Details have emerged of an incident last year in which the electronic medical records of former England football manager Sir Bobby Robson were viewed illicitly by NHS staff when he went into hospital.
He needed surgery in August 2006 for a brain tumour. He was treated by Newcastle Upon Tyne Hospitals NHS Foundation Trust.
An internal hospital memo, leaked to the Chronicle newspaper in Newcastle, said:
“Over the last few weeks the ongoing security reports relating to the access by staff to the PAS (patient administration system) system and to the Casenote Tracker module has identified inappropriate access which has resulted in a formal disciplinary investigation and written warnings being issued to a number of trust staff who have accessed patients’ information for no other reason than personal curiosity.”
This might have been the incident North Tees Primary Care Trust was referring to when it warned of a new security risk to the confidentiality of patient records under the NHS’s National Programme for IT [NPfIT].
The North Tees warning had been in a paper to trust board in March 2007 which referred to the Care Records Guarantee – which, under the NPfIT, gives an undertaking to patients that their confidential data will be protected from unauthorised access.
North Tees Primary Care Trust said in the paper:
“A new security risk … has been identified as part of the Care Records Guarantee. This risk is around staff inappropriately accessing [a] patient’s records who are not part of their care load. It was noted in an audit that a recent admission of a celebrity to a hospital had revealed over 50 staff viewing the patient record… Staff should only access records of patients with whom they have a legitimate relationship.”
After an investigation by the Newcastle trust into the incident involving Sir Bobby Robson, only 10 NHS staff received written warnings, but it is possible that more looked up his records.
Officials at NHS Connecting for Health, which runs part of the NPfIT, will be relieved that the breach of confidentiality of Bobby Robson’s records happened at a hospital that had a patient administration system not supplied the local service provider. So the breach did not involve an NPfIT system.
But it showed what could happen under the NPFIT. Is such a breach of security more or less likely to happen under the NPfIT, and if it did occur, would it be more likely than now to be spotted during audits?
Newcastle Foundation Trust appears to have had robust and mature business processes and systems which led to its spotting the illicit viewing of medical records. The NPfIT has immature business processes and systems for spotting the illicit viewing of medical records.
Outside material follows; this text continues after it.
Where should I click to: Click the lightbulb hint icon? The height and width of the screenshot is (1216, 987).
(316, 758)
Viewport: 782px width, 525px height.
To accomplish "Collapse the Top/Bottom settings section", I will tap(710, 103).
NHS Connecting for Health believes that security will be much tighter under the NPfIT in part because smartcards are issued to vetted individuals, and access to a patient’s records can be made only on the basis of doctors and nurses having a legitimate reason to view the files. Also, the NHS has to show that it has processes in place to check audit trails to see who has viewed what.
All this is backed up by the threat of dismissal or worse if NHS staff view files they shouldn’t.
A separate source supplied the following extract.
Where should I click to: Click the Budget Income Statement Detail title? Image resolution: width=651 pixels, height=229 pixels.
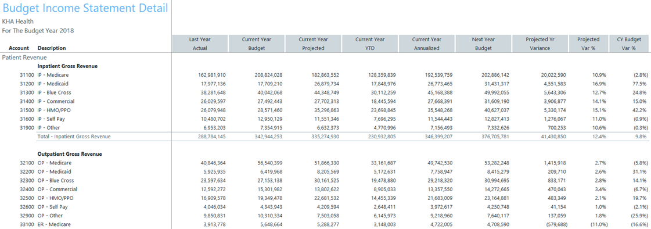click(x=85, y=8)
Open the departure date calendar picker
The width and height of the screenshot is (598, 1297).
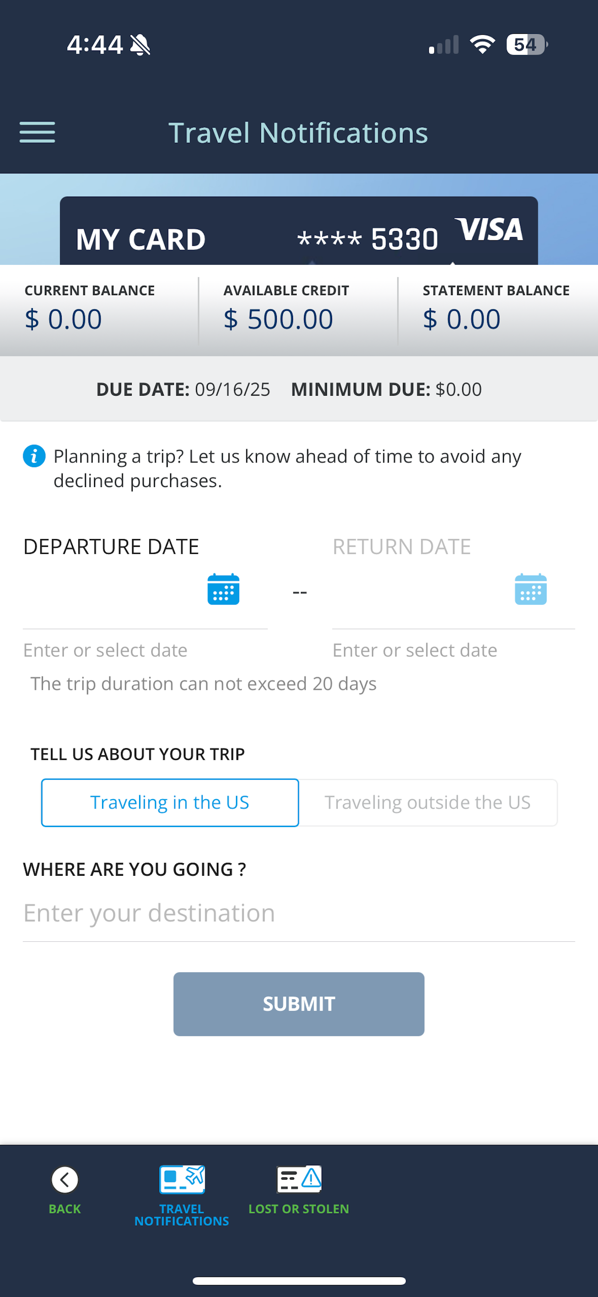point(223,589)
But it has been known for smartcards to be shared, and for a number of smartcards to be issued with the same passcode. A database of millions of patients would be a more attractive proposition to the curious than a local one.
A commentator to E-Health Insider is not so sure that security under the NPfIT will be water-tight.
“It is surely also an urban myth that CfH [Connecting for Health] systems will automatically be better than local ones at controlling inappropriate access. Our existing system does have audit trail records, and Information Governance staff trawl through them, and recognise the user names, roles and current staffing issues. The audit trail is also available to be viewed by users on the record, so could be shared with the patient. How you can sensibly track activity across the whole cluster, or in SCR [Summary Care Record] case, country, is a puzzle, and not something I have seen detailed.”
The writer of this comment has a point. With a local system under local control, as at Newcastle, it’s possible to see how NHS staff who break the rules can be caught and disciplined. But could the same be said of national systems that are under the control of nobody in particular?